Homo-sapiens can be redefined as homo-reflectus i.e. beings living by and for refined reflections of the self. And the 'reflections element' of the species is inherent in what each person ultimately accepts as being human. Examination of this inherent and common reality that one can't avoid living by and can’t imagine life without leads us to the inevitability of transaction of reflection through the currency of given, received, refuted or accepted gazes. An examination into the language we speak, the religion we follow, the philosophies we cherish, the dresses we wear, the lifestyle we follow, the things we feel free to see and the eyes we allow to be seen by, the cinema we prefer to watch, the way we prefer to be seen in the cinema, everything that made us who we are homo-reflectus is a manifested gaze.

As bell hooks in the Oppositional Gaze, puts it,” there is power in looking” because, she quotes Fanon, “This “look’ from - so to speak - the place of the other - fixes us, not only in its violence, hostility, and aggression but in the ambivalence of its desire.” Thus, an act of viewing a film is not just an act of participation in the gaze but also a participation in the power relation, a participation in the manifestation of how one is gazed at and thus defined, aggrieved, glorified and or fixed in the accepted grammar of the community. The gaze becomes as Fanon said more “oppressing “and “fixing” when it is compounded by the vocabulary of race introduced into it. The masculine, patriarchal gaze that sanctions a defined rendition for what 'the woman image' should be and this image is one that takes the woman as reflections of the wishes of the man. The oppression becomes more when the woman factor is coupled with color and racism.

Before cinema or other forms of projected images exercised the power of 'sanctioned looking’, language is the first mirror that the homo-reflectus is introduced into the exercise of the privileges of gaze. Each member of the community of language is offered preordained sets of eyes and perspectives with the grammar as spectacles into the self and into the world and into others. And all languages are statements of the power relations in a community. Language is a power relation manifest in the binaries between the strong and the weak, the privileged and the dispossessed, the man and the women and the master and the slave. It is thus evident to notice that the language of a patriarchal mode of thinking and sanctions a patriarchal mirror as the way of viewing the world in spite of the gender differences of its members.

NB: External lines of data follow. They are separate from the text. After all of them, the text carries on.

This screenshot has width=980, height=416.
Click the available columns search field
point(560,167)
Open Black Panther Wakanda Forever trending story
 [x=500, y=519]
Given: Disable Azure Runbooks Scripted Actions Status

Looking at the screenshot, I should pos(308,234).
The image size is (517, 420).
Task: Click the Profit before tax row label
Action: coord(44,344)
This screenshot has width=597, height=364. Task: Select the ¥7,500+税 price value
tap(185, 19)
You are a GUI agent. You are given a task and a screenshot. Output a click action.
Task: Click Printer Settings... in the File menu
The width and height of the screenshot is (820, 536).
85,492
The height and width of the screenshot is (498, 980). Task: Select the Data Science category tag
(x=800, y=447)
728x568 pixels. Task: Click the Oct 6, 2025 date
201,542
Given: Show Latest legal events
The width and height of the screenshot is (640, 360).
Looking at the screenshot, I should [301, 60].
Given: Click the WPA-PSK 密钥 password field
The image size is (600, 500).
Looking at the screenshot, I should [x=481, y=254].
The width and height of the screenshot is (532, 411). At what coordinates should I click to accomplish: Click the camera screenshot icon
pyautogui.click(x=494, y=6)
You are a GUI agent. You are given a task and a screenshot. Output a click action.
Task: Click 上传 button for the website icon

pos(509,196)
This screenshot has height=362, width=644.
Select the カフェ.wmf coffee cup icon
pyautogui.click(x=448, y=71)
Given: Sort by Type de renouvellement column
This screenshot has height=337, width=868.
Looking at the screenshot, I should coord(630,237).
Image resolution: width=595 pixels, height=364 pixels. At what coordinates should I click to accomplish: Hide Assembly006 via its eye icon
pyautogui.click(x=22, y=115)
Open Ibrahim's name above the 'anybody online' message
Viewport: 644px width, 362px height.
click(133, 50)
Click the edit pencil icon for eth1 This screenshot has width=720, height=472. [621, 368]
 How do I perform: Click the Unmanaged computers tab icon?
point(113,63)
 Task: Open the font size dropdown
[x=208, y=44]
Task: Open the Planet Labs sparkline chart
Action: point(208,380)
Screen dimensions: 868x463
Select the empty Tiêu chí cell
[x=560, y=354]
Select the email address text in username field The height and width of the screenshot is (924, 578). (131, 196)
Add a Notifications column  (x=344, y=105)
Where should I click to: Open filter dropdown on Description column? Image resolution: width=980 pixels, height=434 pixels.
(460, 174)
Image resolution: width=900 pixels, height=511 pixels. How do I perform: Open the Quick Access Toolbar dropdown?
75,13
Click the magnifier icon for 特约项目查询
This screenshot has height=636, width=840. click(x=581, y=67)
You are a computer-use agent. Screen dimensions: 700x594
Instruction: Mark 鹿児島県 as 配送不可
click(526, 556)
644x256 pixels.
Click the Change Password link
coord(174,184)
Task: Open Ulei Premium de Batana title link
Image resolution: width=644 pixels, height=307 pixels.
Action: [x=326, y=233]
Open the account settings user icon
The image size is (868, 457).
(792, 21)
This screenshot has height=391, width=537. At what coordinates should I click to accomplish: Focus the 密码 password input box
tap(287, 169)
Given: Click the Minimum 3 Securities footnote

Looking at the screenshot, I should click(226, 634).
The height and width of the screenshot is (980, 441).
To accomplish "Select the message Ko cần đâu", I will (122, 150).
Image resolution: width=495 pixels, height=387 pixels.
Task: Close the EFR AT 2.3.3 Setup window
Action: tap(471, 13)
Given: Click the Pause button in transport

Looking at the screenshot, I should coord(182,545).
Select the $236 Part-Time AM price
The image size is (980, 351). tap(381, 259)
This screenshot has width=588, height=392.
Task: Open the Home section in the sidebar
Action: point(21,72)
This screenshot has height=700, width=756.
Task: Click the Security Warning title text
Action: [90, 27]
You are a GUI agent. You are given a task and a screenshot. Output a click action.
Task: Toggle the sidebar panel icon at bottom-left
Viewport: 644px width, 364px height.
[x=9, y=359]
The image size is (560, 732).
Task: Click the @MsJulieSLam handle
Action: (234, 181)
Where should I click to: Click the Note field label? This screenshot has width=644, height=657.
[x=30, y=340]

As a result of the grammar of patriarchy, a woman for millennia, 'should teach' herself to see herself in terms of the secondary station she is given. She is an extension of a man a wo-man, she is the secondary, almost accidental being in the thought of the gods who happen to create her out of the man and for the man. In the patriarchy, religion is the first technology that gave the technical definition for the woman. And every subsequent technology both in ideas and in 'forms' have perpetuated the male gaze as 'the gaze,' the defining gaze that coffers on one the right of acceptance and conformity to be recognized as sane. A catalog of laws and rights that women were not part of the beneficiaries are numerous and are still many. The male universal gaze is the most common mirror awaiting any homo-reflectus as truth if it chose to comply, bow down and rhythm with the system. This is how the gaze works in cinema.

What is true for the man-woman binary is also true for the black-white binary. It is compounded when the double layered identification of black and woman come together into the gaze scene dominated by the patriarchal eyes. In the complex and yet fully unresolved racial scene of motion pictures in the west, where the black body in general and black women’s bodies, in particular, were subject of the centuries of defined set of conjugation in the grammar of the white-male-racist, gaze, the cinema not only projects the same but insists to impose it too. Hooks to this end writes that “Critical interrogating black looks were mainly concerned with issues of race and racism, the way racial domination of blacks by white overdetermined representation.”

That anything produced by the patriarchal grammar being a way to perpetuate its gaze is one thing while adding gender, race, and class makes the gazing dynamics even more complex. That is why a simple act of being at a movie theatre is enough an exercise of projected, accepted, resisted gazes in play both by self and others attesting to our tendency to seek refined reflections of self.